I guess a better way to put it, it needs clarification, if a bird is sitting on a seat say and the train moves off, then starts flying, what happens? Nope Nothing like that - you'll kick yourself when someone tells you in a bit. These are all quite real questions, no trolling! Bleurgh beaten to it! OK the balloon one, when the car accelerates (fast) the air mass moves to the back of the car, and the pressure difference is enough to "float" the balloon forwards and hit the windscreen. Oo actually re-read yours - the wheel is correct but not quite. The *flange* of the wheel is always moving backwards, nothing too complex Here's another question: If you want to fly exactly to the opposite side of the world, what's the fastest route? (over the north / south, or fly east / west) ps i just made that one up, whilst still in bed so forgive if it's meaningless!
Assuming the Earth is a sphere it's not too complex. Include weather effects and the differing shape of the Earth it gets a bit more complex. The balloon in car assumes quite complex fluid movements of the internal air, if you were being kind you would discount them. The bird scenario is complex - if the train accelerates whilst the bird is connected they will move together, once the bird takes off it's down to the acceleration of the pair as to what happens, but the bird is always moving within the air on the train, rather than being completely independent of the train.
The question is very similar to the classical metaphysics/philosophical paradox, 'Achilles and the tortoise'. Classical philosophers would argue that the officer never reaches the front of the line in the first place. From Newton's time onwards we may apply calculus to solve this, and rightly so, the classical proof is obviously absurd. I have time to do neither.
Either east to west or west to east would prove to be fastest depending on the latitude you're at as aircraft will use jet streams to dramatically reduce flight time.
I still haven't seen an answer to the first question other than 66,66 To the trains question...regarding or disregarding slip?
This has been years since I've done that...I come out at..."they walk 125 meters" There's a catch somewhere, as with most school physics questions...always have to look for the catch.

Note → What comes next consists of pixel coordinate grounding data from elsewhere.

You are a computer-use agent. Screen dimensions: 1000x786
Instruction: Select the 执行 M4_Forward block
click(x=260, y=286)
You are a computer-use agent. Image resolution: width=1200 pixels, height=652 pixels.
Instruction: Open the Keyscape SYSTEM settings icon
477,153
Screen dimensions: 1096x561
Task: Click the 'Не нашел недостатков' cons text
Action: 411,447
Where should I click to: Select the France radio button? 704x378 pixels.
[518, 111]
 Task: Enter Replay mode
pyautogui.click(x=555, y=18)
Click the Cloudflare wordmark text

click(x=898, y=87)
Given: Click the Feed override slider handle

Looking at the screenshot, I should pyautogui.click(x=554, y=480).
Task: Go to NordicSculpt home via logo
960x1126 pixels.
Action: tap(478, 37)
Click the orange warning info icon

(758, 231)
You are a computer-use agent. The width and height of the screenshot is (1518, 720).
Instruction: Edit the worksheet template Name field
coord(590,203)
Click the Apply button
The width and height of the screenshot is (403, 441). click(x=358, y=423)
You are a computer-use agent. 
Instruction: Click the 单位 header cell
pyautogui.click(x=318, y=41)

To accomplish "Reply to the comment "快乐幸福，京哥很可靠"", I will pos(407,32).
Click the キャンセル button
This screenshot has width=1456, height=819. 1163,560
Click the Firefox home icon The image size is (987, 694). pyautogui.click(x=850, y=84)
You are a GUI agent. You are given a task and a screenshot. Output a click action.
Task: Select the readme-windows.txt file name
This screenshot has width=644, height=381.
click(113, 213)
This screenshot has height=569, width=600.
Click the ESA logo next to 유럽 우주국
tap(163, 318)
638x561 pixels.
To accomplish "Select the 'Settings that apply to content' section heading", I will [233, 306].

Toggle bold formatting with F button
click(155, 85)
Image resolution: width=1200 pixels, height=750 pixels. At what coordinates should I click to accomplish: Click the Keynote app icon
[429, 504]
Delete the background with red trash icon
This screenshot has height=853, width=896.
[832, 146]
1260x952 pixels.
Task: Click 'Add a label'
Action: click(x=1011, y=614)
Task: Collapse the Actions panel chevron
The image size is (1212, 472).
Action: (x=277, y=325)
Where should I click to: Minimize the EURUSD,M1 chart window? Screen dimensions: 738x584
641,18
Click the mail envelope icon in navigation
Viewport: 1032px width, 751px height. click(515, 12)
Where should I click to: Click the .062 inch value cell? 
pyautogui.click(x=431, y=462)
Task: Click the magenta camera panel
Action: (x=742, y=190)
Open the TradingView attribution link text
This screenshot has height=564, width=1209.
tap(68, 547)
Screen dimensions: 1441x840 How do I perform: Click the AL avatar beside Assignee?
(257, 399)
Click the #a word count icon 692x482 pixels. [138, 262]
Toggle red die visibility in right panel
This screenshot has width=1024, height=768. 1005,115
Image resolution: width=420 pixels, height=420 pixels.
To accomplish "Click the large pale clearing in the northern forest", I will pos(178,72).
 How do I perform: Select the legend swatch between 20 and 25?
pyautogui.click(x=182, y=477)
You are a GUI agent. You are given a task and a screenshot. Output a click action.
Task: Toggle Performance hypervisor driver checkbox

For the first one it's just 200m, isn't it? The way I see it, on the trip to the front he travels 100m + the distance the troop travelled, on the return he travels 100m - the troop covered distance. If they're marching steadily it's just 200m total difference for the officer to travel to the front and back. That's how I've worked it on a scrap of paper anyway.
It's asking how much has the troupe of men traveled by the time the officer gets back to the start. They've been traveling three times slower = 3 times less distance. Initially I ignored the extra distance the officer had to travel for the first half, I just treated it like a typical drag race I live my life a quarter mile at a time.
Erm...surely it'd be 58.33m? You haven't taken into account that the troupe would be moving in the opposite direction to the officer. Your logic stands up on the journey to the head of the troupe, but not for the return as their relative velocities will be different each time. ...Did I just correct Nexxo about something? I'm actually wondering if I'm talking crap. EDIT: Wait no, I'm a moron. I think. I don't know. EDIT 2: Not writing this out was probably a bad idea.
I did read it, just my head glossed over the fact that it balances out overall. Moral of the story; don't question Nexxo's logic.
Argh! I also misread... i thought he moves forward, back and forward again... So only front to back. 75m then
ooh, a second way of calculating it. (in the first i calculated the two meeting points.) Relative speed... back to front his speed to the column is a factor two, so it takes hin 1/2 the time to reach the column head as it takes them to march... 1/2x100m=50m front to back the relative speed is 3+1, so 100m/4=25meters... Again. 75m. Wrong?
Hate this stupid question so much. Your solution is elegant, cancel out the unknown distance travelled (call it x) hence: (100+x)-(100-x)=200 Massive assumption, distance x is the same on the outward and return journey, this is incorrect, the officers relative speed to the troupe increases on the return journey (in this case doubles) so the distance travelled by the troupe is different each time. Solution: draw a graph with 3 elements, the officer, the troupe van and the troupe rear. The troupe van and rear are linear with a gradient 1, the troupe van starts at 100, the rear starts at 0. The officer's line has gradient 3 and starts at 0 too, at the point where it intersects with the troupe van line the gradient changes to -3. Finally the point where it intersects with the troupe rear line is the solution = 75m. Go away.